The phenomenon does not automatically prove that a LLM directly crawled the site. It indicates that a plausible URL was produced, transmitted, tested, or requested in a context where the site’s structure became material for inference.
Minimum criteria
A URL should be qualified as phantom only if several conditions are met:
- it has never been published in the CMS, repository, sitemap, or internal history;
- it is not a deleted or migrated legacy page;
- it does not come from a known broken internal link;
- it is not reducible to an obvious technical scan;
- it follows a plausible slug, category, or path convention;
- it reuses vocabulary already present in the corpus;
- it can be connected to an existing family of content, definitions, services, or doctrines;
- it appears in an observable trace.
An isolated case may be interesting, but the audit value increases sharply when several phantom URLs belong to the same semantic cluster.
Difference from a classical 404
A classical 404 usually signals a break in the published reality: broken link, old page, missing redirect, typing mistake, missing asset, or migration error.
A phantom URL signals something else: a non-existent route expected by an external logic. The error does not necessarily come from the site. It may come from the way a system reconstructs what the site seems likely to contain.
The requested page is not only absent. It is absent in an interpretable way.
Difference from a phantom citation
A phantom citation concerns a displayed or implied source that does not exist, no longer exists, or does not support the cited claim.
A phantom URL concerns the path itself. It may become a phantom citation if used as a source in an answer. But not all phantom URLs are citations. Some are only access attempts, route projections, or architectural hypotheses.
What a phantom URL can reveal
A phantom URL may reveal:
- a latent documentary surface;
- an implicit conceptual dependency;
- an incomplete editorial family;
- a topological coherence deficit;
- a zone where the corpus leaves too much room for inference;
- an expectation of definition, method, clarification, or evidence;
- a gap between the real architecture and the reconstructed architecture.
It does not necessarily mean that the page should be created. It means that the page has become possible inside the documentary space projected by an external system.
Evidence level
A phantom URL should be handled through a hierarchy of evidence:
- Observable fact: the URL was requested.
- Verified negative fact: the URL has never been published.
- Structural coherence: the URL follows the site’s conventions.
- Extrapolation hypothesis: the URL may result from documentary projection.
- Doctrinal interpretation: the URL reveals a latent expectation.
- Editorial decision: create, redirect, clarify, exclude, or monitor.

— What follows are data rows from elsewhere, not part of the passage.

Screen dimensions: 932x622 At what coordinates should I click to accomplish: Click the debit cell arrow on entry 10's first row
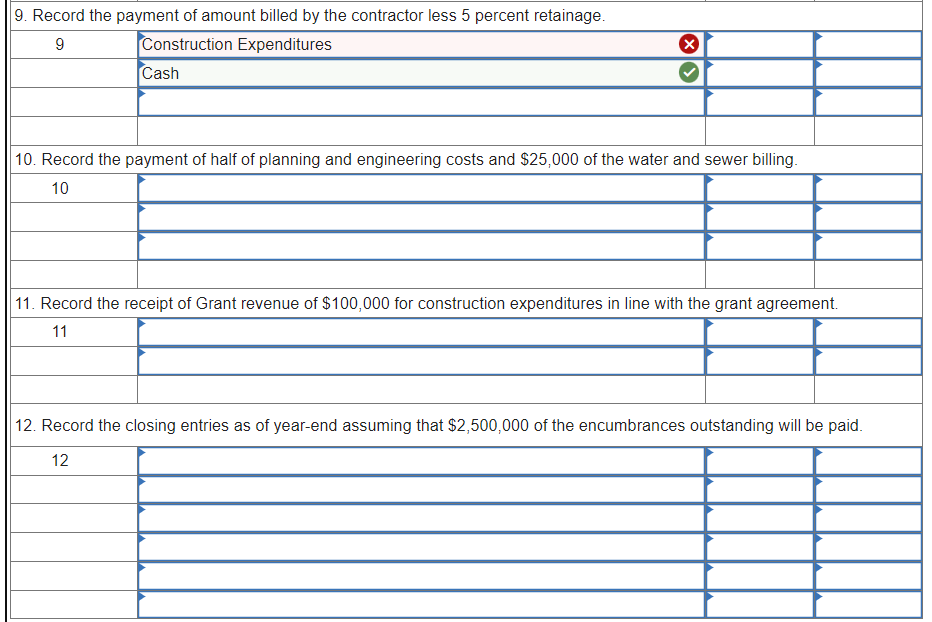point(758,187)
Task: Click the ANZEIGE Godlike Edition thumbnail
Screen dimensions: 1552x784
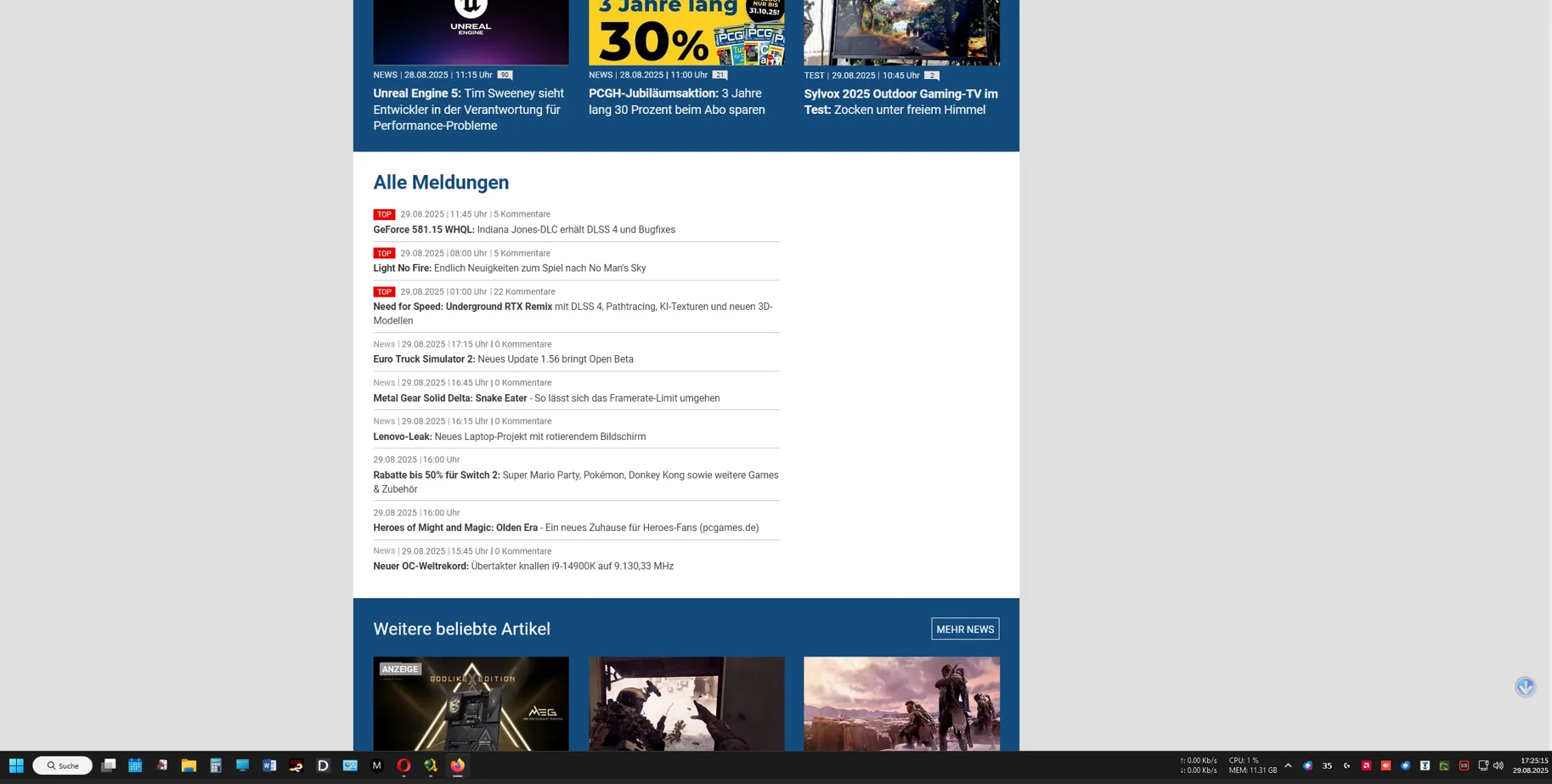Action: [471, 703]
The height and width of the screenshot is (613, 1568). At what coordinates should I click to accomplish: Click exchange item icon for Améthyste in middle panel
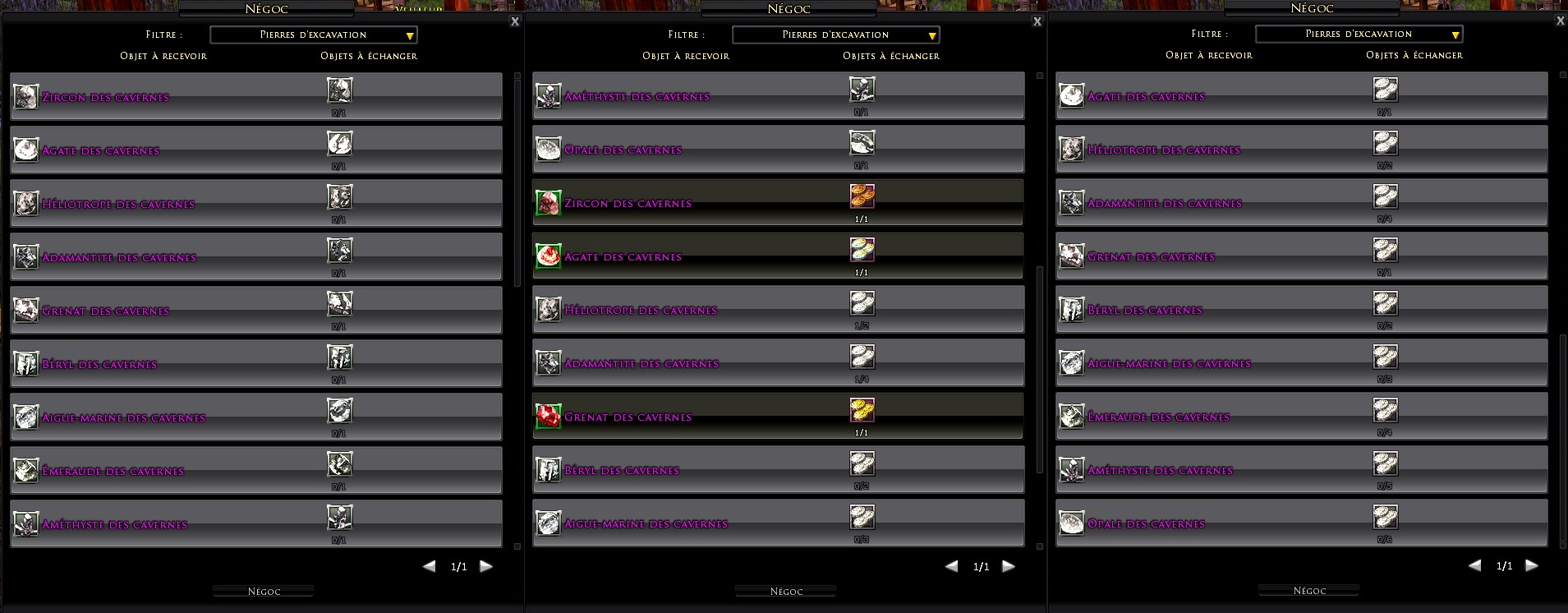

The discipline is to never jump directly from level 1 to level 6.
Usage rule
The term phantom URL should be reserved for cases where non-existence has been verified and documentary plausibility is sufficient. A random 404 is not a phantom URL. A forgotten legacy page is not a phantom URL. A route scanned by a hostile bot is not a phantom URL.
A phantom URL is an absence that has taken the form of a path.